Eruptions of Indonesian volcanoes deposit thick ash layers in the deep-sea record at ~400,000 year intervals. These records happen to coincide with the earth's eccentricity of 413,000 years and the last grouping of ash at ~2.4 my correlates with the onset of sever glaciation. This phenomenon is found elsewhere. There is evidence that glaciations can induce volcanic eruptions. One example is that small pressure differences (mass loading) can cause the movement of less dense magma to the surface. Is it the chicken or the egg?

This paper is a great look at a larger eruption than Tambora that occurred at a critical time in glacial chronology. Large eruptions at critical periods might be able to accelerate glacial activity.

Robock, A. and J. Mao. 1995. The Volcanic Signal in Surface Temperature Observations. Journal of Climate, 8, 1086-1103.

The eruptions of El Chichon (1982) and Pinatubo (1991) produced a cooling force larger than all anthropogenic greenhouse gases at the time. Sulfur aerosols scatter the incoming radiation, while the volcanic dust veil absorbs both longwave and shortwave radiation. Temperature depressions are better observed by taking the effects of El Nino events out of the temperature record and by dividing the globe into latitude bands. At high latitudes in the Northern Hemisphere there is a warming trend for the first winter. The temperature depressions last only two years; this is shorter than previously calculated. El Nino events usually only affect the global temps for one year, thus volcanic effects are visible for at least one year.

This paper is a noble effort on the part of the authors to separate volcanic effects from El Nino effects. Only recent volcanic eruptions can be investigated, which still leaves questions pertaining to the older eruptions such as Tambora.
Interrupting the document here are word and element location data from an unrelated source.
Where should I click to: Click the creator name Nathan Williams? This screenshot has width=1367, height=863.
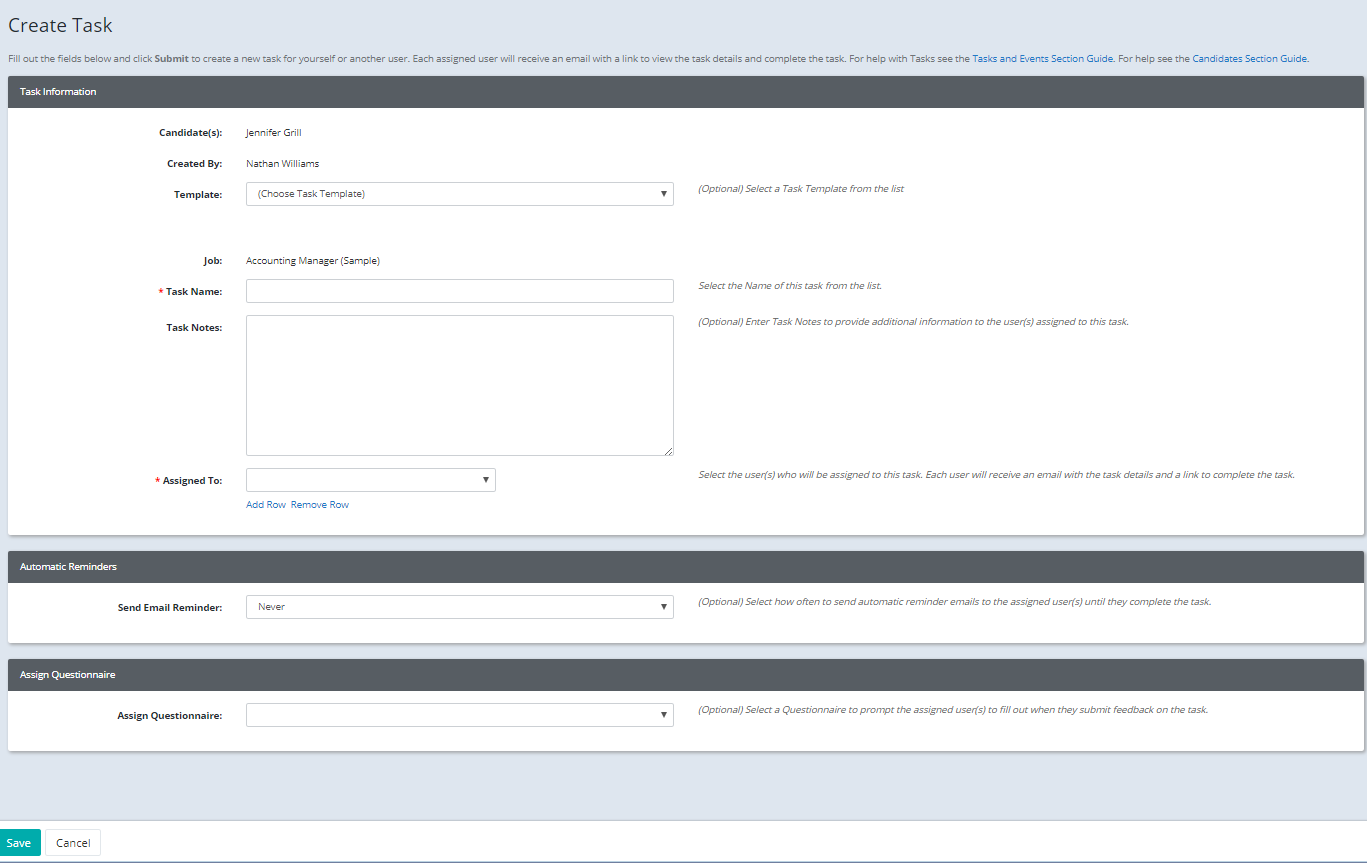click(282, 164)
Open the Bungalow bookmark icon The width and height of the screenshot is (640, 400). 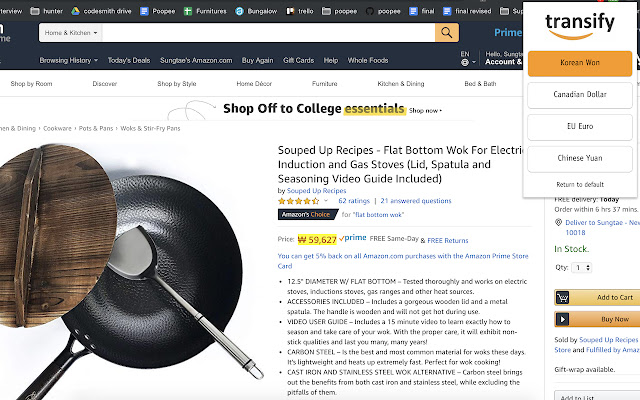243,10
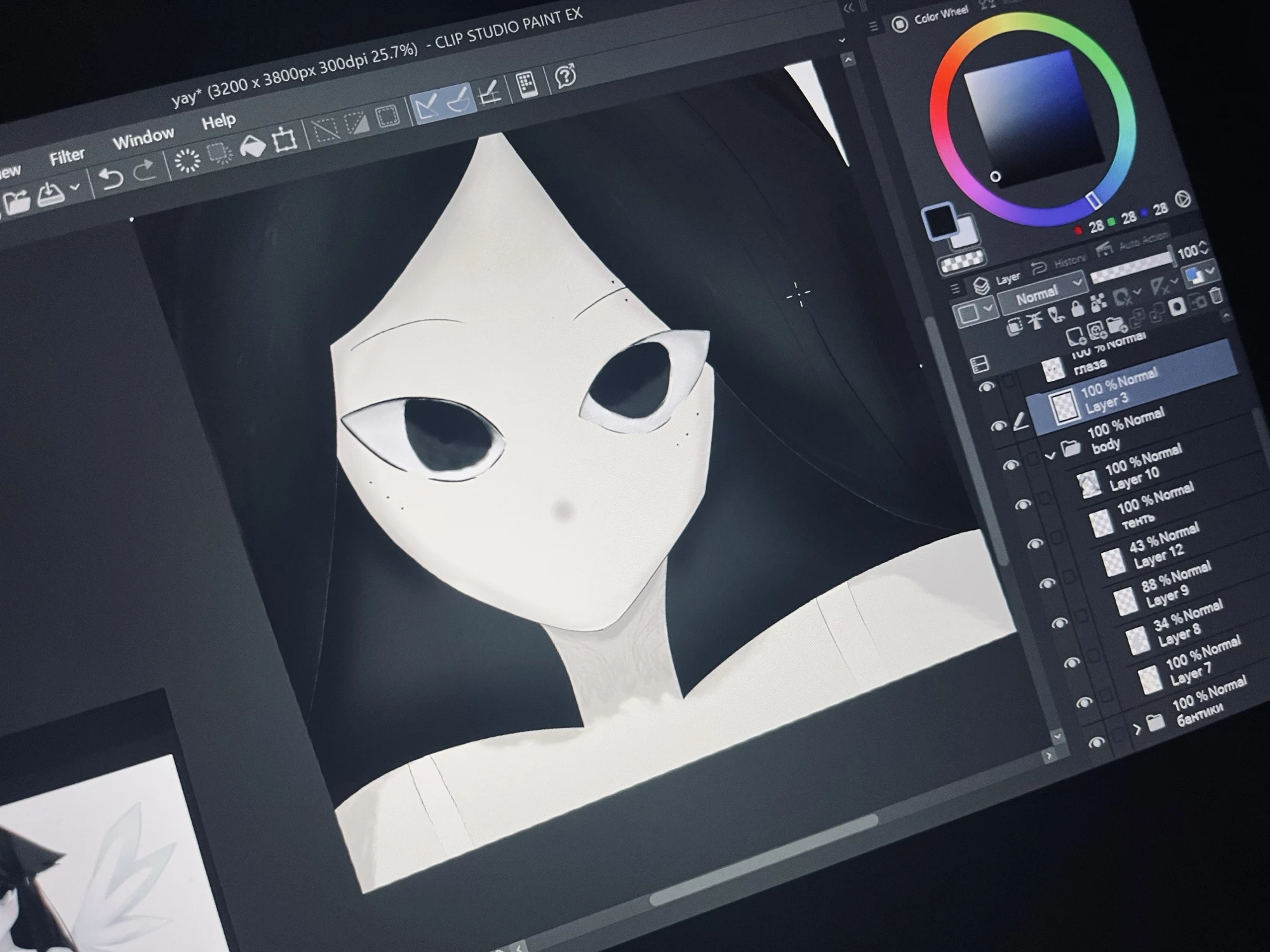
Task: Toggle visibility of Layer 10
Action: click(x=1023, y=505)
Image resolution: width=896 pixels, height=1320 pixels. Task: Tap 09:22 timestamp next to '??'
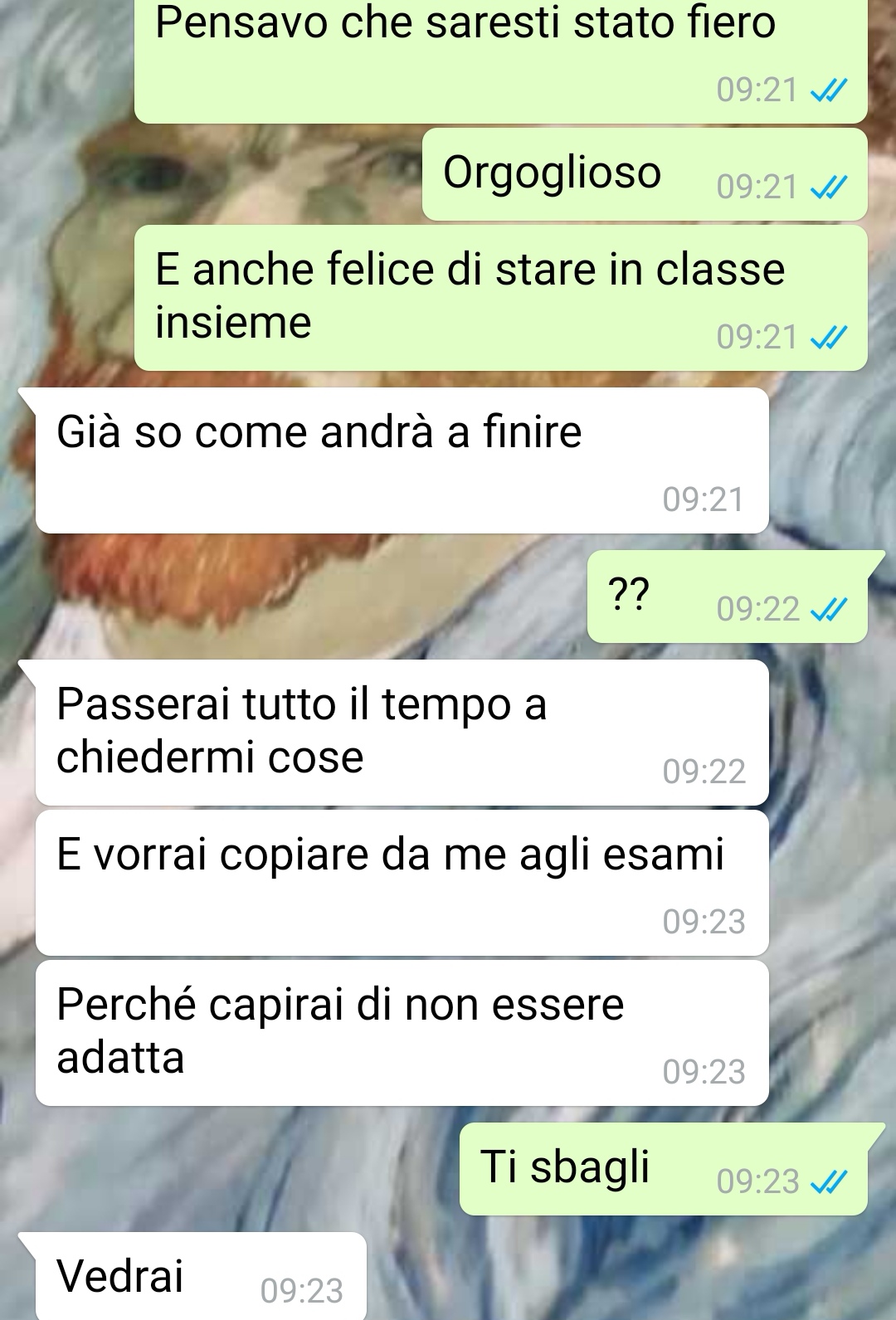click(x=757, y=610)

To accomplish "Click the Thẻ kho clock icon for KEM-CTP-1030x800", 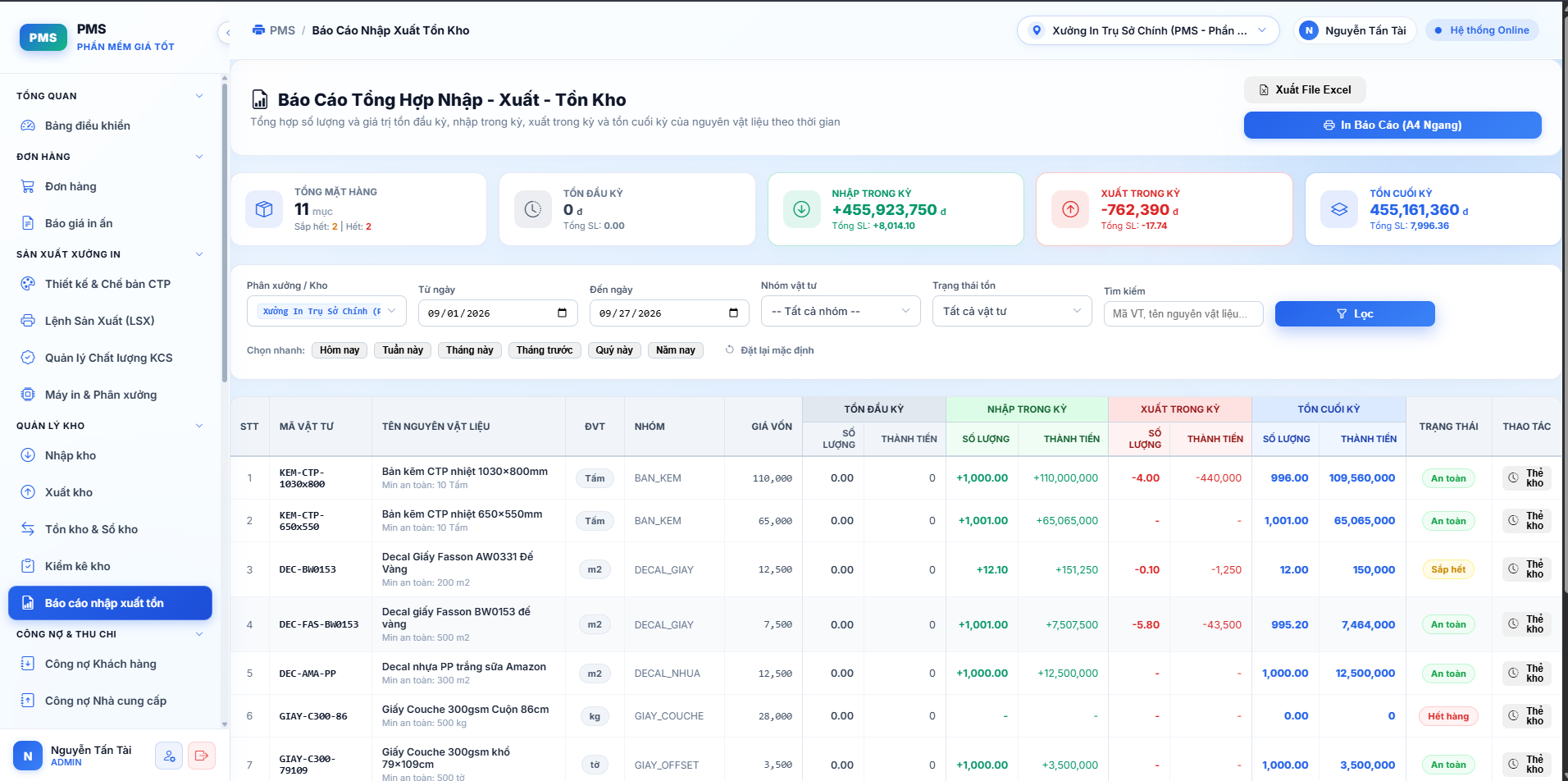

More work still has to be accomplished better understand the relationship between volcanoes and El Ninos.

Self, S. and M.R. Rampino. 1984. Volcanological study of the great Tambora eruption of 1815. Geology, 12, 659-663.

Tambora eruption of April 10-11, 1815, caused the death of more than 90,000 people. The volcano erupted an estimated range of 30km3 to 300km3 of tephra. Tambora is a shield volcano of alkalic mafic to undersaturated intermediate lavas. Only one pyroclastic flow predates the 1815 event, suggesting that the volcano may be in a transitional stage in magmatic composition and eruptive nature from effusive to explosive. The top 1400 m of the volcano was lost during the eruption. The climatic event is characterized by a one hour plinian phase followed by subsequent pyroclastic flows that reached the sea. Plinian ash fall and pyroclastic flows were concurrent for the first 4 hours of the eruption, then pyroclastic flows dominated the later stages of eruption. The pyroclastic flows are probably the cause for tsunamis reported during the eruption. (hmm) More than 500,000 km2 were covered by >1 cm of ash and more than 1 million km2 probably experienced ash fallout. Due to sparse fall out data, estimation of eruption volume is difficult. The averaged value of 150 km3 seems to be the accepted value for the ash fall out and the authors estimate an additional 25 km3 for ignimbrites. The estimated magma volume is 50 km3. The average output rate of the magma is estimated to be 6 x 105 m3 s-1. Only because of eye-witness accounts do we know the true magnitude of the Tambora eruption. Many of the ash fall deposits are no longer visible. It leaves one to wonder what other large explosive eruptions have occurred in the past unbeknown to us.

Self et al. detail the eruption history of Tambora. This is a great paper to read about the findings but not to digest the methods of data reduction and calculations.